For Kadena, “address” is a username, which we call an account name. The instructions for “metadata” therefore suggest that, since we’re using a username model, we would provide in metadata an Object blob that contains all public keys associated with the address field. (Note that the spec presumes that the address “owns” a public key, but Kadena doesn’t have a paradigm in which an address has exclusive control of a key. For Kadena, a user can sign many different accounts with the same key, keysets, key guards, etc.)
This “metadata” field caused us a bit of a conundrum. Not only is it possible to have multiple keysets associated with an address and many addresses associated with the same keysets, but under the “guard” paradigm, you can also have multiple different time locks or other functions protecting an account.
In the end, we solved this issue in the most verbose way possible — in the AccountIdentifier metadata object, we return a blob of all keysets and guards associated with the account and assume that the requestor knows enough about the Kadena guard paradigm to know what they’re getting.

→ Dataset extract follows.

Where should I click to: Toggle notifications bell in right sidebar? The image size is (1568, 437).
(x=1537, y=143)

Exposing Hidden Operations
The heaviest lifting we had to do in implementing Rosetta was fleshing out the Block request. The expectation with the Block request is that it will return every single balance-changing operation in a block. At first glance that expectation seems trivial, but for a blockchain transaction, the number of balance-changing operations start to explode quite quickly.

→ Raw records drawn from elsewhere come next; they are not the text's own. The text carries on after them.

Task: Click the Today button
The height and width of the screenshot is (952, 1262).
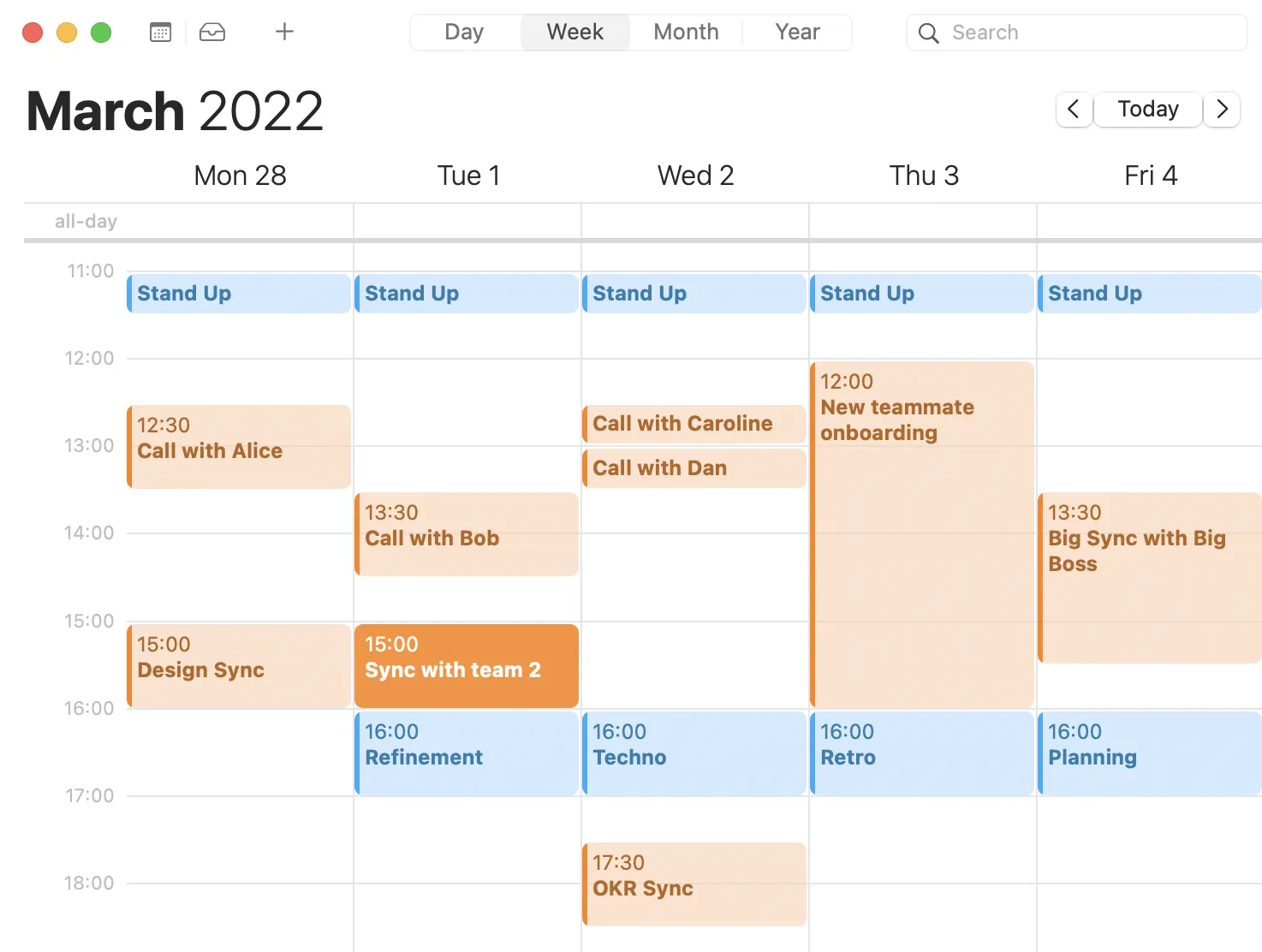Action: [1147, 109]
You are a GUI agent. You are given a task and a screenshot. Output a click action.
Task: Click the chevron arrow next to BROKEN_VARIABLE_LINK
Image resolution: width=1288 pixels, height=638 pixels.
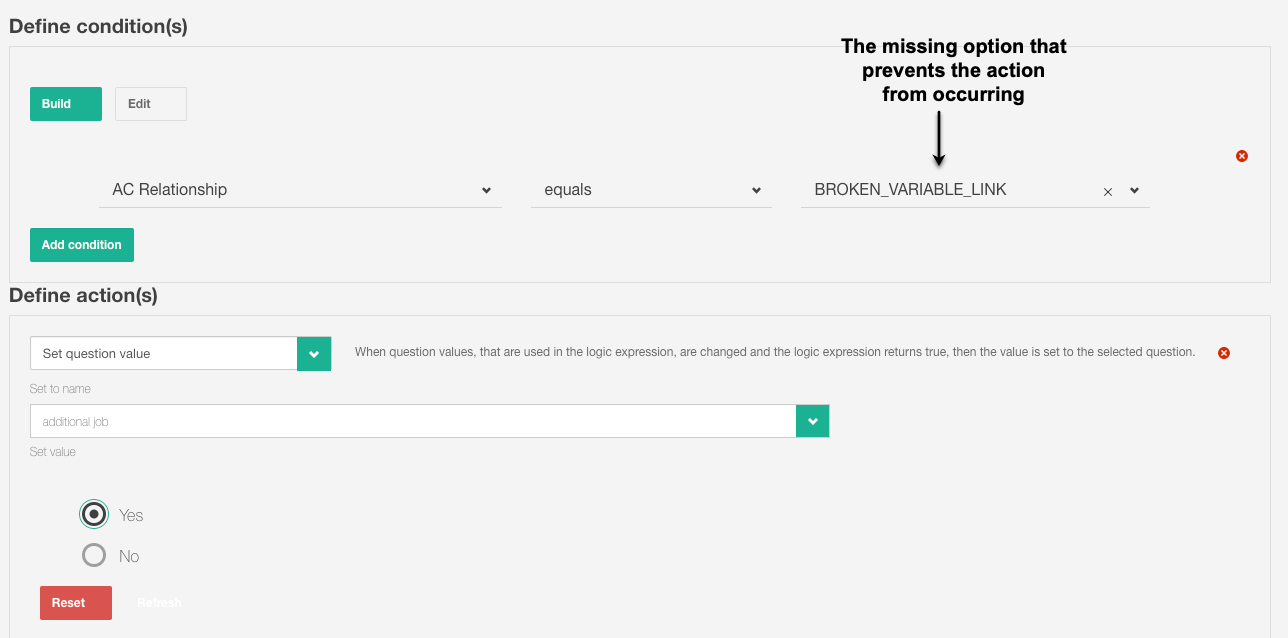pos(1135,190)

Consider a smart contract in which you want to execute a simple operation, like adding the numbers 1 and 2. There is only one transaction here: the smart contract containing “(+ 1 2)”. No transfer of tokens occurs, but because of gas fees, the response to the Block request gets represented as three separate operations: 1) The sender’s account is debited tokens to execute the transaction, 2) The miner is credited the gas fee, and 3) The sender is credited for any unused gas fee since gas is estimated on the front end and reconciled on the back end of every transaction.
Now imagine the complexity involved in a “transfer-create” transaction, in which the sender is creating a new account and transferring funds to that new account all in one transaction — the level of complexity is quite high. The interface also needs to account for not only the operations made using the pre-made smart contracts included in Kadena’s Coin Contract, but also any arbitrary smart contracts written by users with the Pact smart contract language.
For our team, implementing Rosetta was a useful way to examine our existing data endpoints from the perspective of an exchange — the Rosetta spec is a proxy for knowing what exchanges care about when they ask for data from a blockchain. We discovered that data that we had thought would be useful wasn’t being requested at all and saw that we were limited in several areas that we hadn’t anticipated. Implementing Rosetta felt like a health check for our API, and our Chainweb Node endpoints definitely came out tighter with the work completed.
It will be interesting to see which other projects and exchanges adopt Rosetta over time, how their experiences mirror and differ from ours, and how the spec will evolve. As an industry, we’ve generally placed a premium on innovation and divergence, but Rosetta seems like an opportunity for all of us to benefit from some standardization that may result in greater adoption.